NOTE: Before beginning take note of the following. This recipe makes one dozen. If you need more for an appetizer, double or triple the ingredients. One French bread baguette in this recipe is more than enough for 24-30 appetizers. This is semi difficult.
Ingredients:
1- multi grain French baguette
1-15 ounce can black eye peas, drained
2 ½ cups fresh collard greens cleaned and rough chopped – leaves only(about 1/2 bunch collards)

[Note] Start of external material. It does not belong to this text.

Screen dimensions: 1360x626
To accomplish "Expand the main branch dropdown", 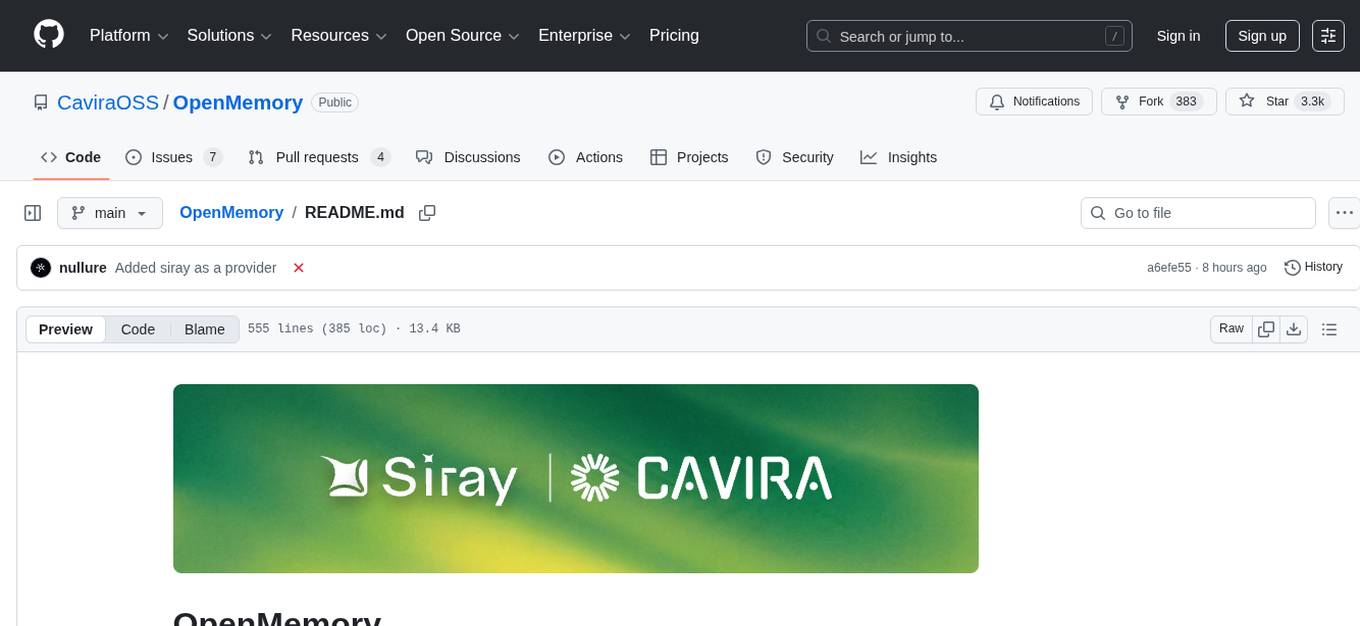I will (109, 213).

2 cup cherry tomatoes, halved
½ small shallot, diced
½ cup chicken broth
¼ cup chopped fresh basil
4 tbsp. whipped cream cheese
1 clove garlic, minced
1 tbsp sugar
½ tsp salt
¼ tsp black pepper
1 cup grated parmesan cheese
1 cup of Extra Virgin Olive Oil
Directions:
Preheat Oven to 350*F. Cut baguette into 12 slices each ½” thick. Brush olive oil on both sides of the slices. Place on baking sheet and toast for 4 minutes. Remove from oven and set aside. Cut bacon into ¼” slices. In a large sauce pan, on high heat, cook bacon until crisp but pliable. Then reduce heat to medium and add shallots and garlic and cook for 1 minute. Add chicken broth, sugar, salt and pepper. Stir to mix. Then add ½ can black eye peas (make sure drained). Continue cooking for about 2 minutes. Mash the beans in the pan. Add collards and continue cooking for about 3 minutes or until collards are reduced but bright green and chicken broth is absorbed into the mix. Remove pan from heat. Take each slice of bread and spread with thin layer of cream cheese evenly to coat. Add slices of cherry tomatoes, cut side down. Then add 1 tbsp. of black eye pea mixture and place on top of baguette slices. Sprinkle with parmesan cheese. Place back in the oven for 12-15 minutes. Serve.